═══ DATASET EXCERPTS
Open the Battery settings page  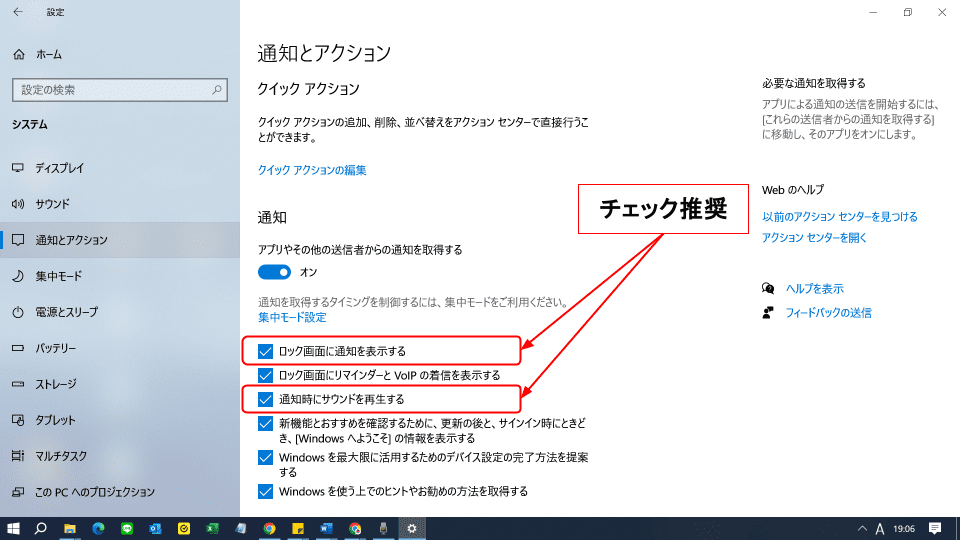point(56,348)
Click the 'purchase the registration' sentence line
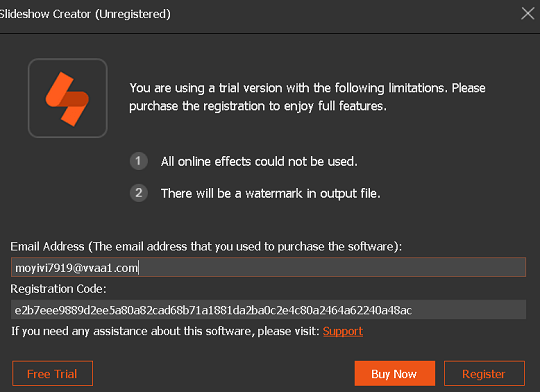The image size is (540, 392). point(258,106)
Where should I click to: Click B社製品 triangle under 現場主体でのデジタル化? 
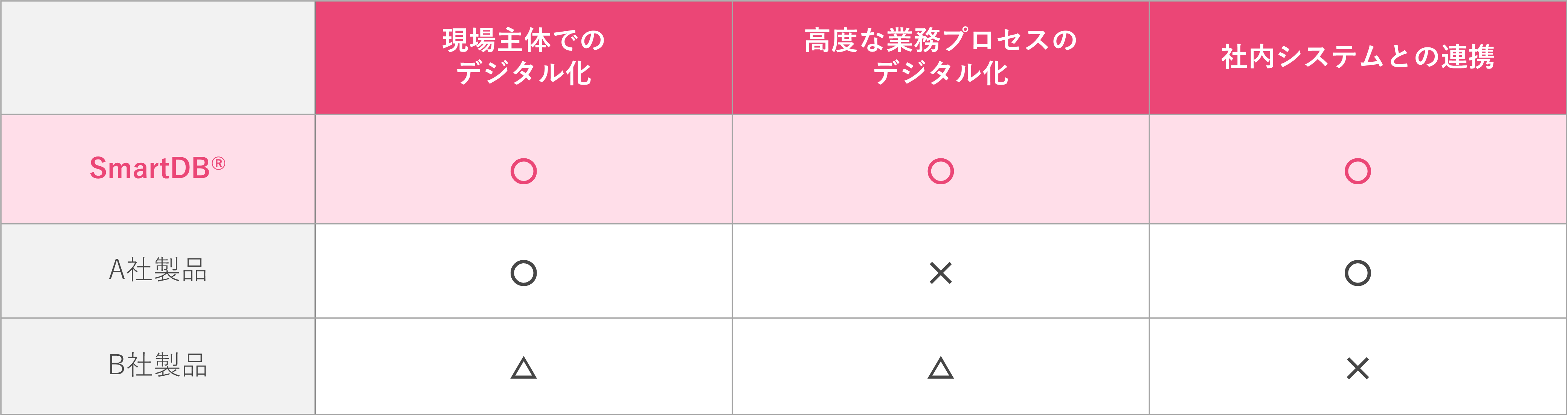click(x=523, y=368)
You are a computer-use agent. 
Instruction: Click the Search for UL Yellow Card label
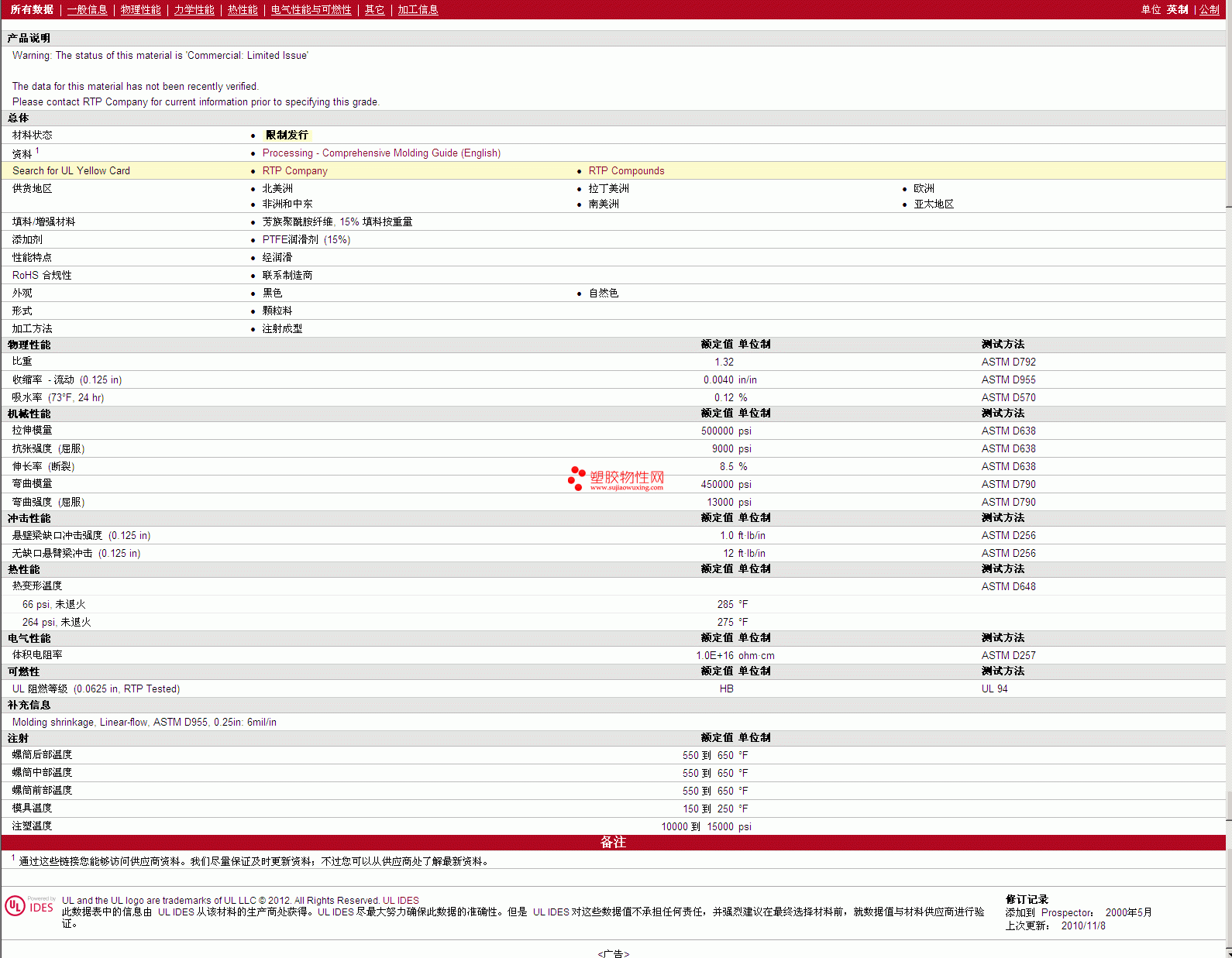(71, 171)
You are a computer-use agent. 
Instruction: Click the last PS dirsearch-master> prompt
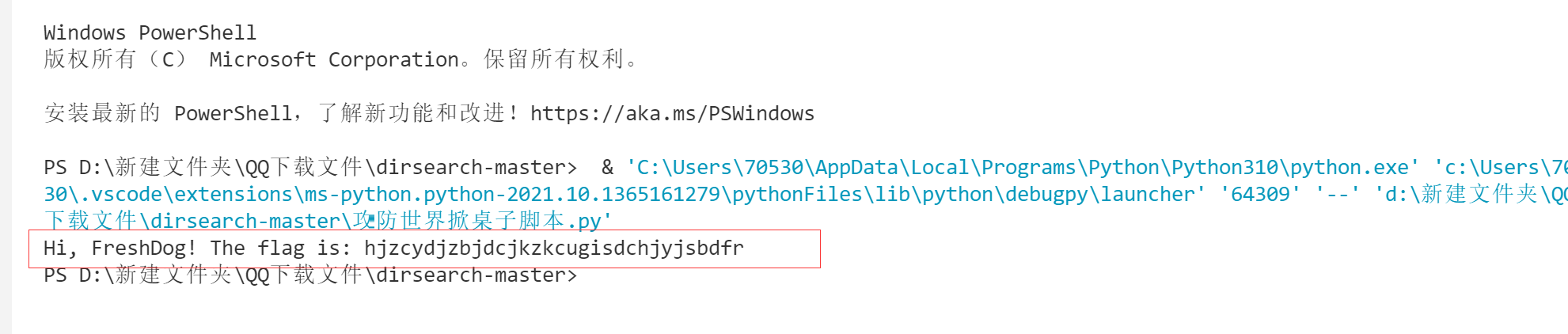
══════
#### AIM OF THE TASK
With all pictures omitted, return exactly the lines from the one containing "Instruction: Click the Search" through the end of the entries above.

#### ANSWER BELOW
Instruction: Click the Search for UL Yellow Card label
(71, 171)
You are a computer-use agent. 
Instruction: Click the last PS dirsearch-master> prompt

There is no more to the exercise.